§ **WHAT YOU WILL DO**: Please repeat the lines of the material below exactly, starting with the one that contains "Where should I click to: Select the Video" and ending with the last.

↓

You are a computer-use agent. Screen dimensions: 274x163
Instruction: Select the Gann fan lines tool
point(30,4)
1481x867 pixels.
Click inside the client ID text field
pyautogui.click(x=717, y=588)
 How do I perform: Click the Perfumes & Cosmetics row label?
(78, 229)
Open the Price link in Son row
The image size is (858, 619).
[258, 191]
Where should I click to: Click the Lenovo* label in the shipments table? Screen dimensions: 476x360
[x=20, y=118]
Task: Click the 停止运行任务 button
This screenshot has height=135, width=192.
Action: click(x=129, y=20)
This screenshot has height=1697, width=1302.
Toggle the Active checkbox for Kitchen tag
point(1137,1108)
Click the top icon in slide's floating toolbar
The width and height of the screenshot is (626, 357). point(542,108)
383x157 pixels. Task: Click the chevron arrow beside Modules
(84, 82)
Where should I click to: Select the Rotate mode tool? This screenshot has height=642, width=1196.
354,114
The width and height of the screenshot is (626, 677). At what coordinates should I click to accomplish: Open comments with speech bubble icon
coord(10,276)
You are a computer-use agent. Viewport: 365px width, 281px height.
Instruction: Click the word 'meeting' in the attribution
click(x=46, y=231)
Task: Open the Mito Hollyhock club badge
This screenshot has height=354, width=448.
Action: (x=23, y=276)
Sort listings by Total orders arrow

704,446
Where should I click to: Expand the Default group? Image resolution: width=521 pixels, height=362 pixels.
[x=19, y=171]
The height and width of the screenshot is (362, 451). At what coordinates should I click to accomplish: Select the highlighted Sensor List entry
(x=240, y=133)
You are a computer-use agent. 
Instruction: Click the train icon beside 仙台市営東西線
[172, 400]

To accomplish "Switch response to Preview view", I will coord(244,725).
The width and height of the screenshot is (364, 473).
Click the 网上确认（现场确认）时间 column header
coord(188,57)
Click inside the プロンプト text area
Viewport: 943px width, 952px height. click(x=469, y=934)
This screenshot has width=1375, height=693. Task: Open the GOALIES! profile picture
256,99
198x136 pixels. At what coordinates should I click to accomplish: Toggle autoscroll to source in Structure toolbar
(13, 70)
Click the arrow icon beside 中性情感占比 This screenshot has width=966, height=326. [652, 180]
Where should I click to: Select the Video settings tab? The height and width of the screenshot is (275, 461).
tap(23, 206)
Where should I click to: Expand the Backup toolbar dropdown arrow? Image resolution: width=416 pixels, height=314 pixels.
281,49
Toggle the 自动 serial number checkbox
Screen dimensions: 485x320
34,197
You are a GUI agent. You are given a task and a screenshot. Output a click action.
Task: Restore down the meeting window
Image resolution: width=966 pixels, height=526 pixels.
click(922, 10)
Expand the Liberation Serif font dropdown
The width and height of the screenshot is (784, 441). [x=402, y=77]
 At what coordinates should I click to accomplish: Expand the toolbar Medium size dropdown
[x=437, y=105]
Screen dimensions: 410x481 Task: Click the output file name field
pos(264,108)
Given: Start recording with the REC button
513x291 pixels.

↑

§ **SOLUTION TO THE EXERCISE**:
Where should I click to: Select the Video settings tab? The height and width of the screenshot is (275, 461).
tap(23, 206)
Where should I click to: Expand the Backup toolbar dropdown arrow? Image resolution: width=416 pixels, height=314 pixels.
281,49
Toggle the 自动 serial number checkbox
Screen dimensions: 485x320
34,197
You are a GUI agent. You are given a task and a screenshot. Output a click action.
Task: Restore down the meeting window
Image resolution: width=966 pixels, height=526 pixels.
click(922, 10)
Expand the Liberation Serif font dropdown
The width and height of the screenshot is (784, 441). [x=402, y=77]
 At what coordinates should I click to accomplish: Expand the toolbar Medium size dropdown
[x=437, y=105]
Screen dimensions: 410x481 Task: Click the output file name field
pos(264,108)
Given: Start recording with the REC button
513x291 pixels.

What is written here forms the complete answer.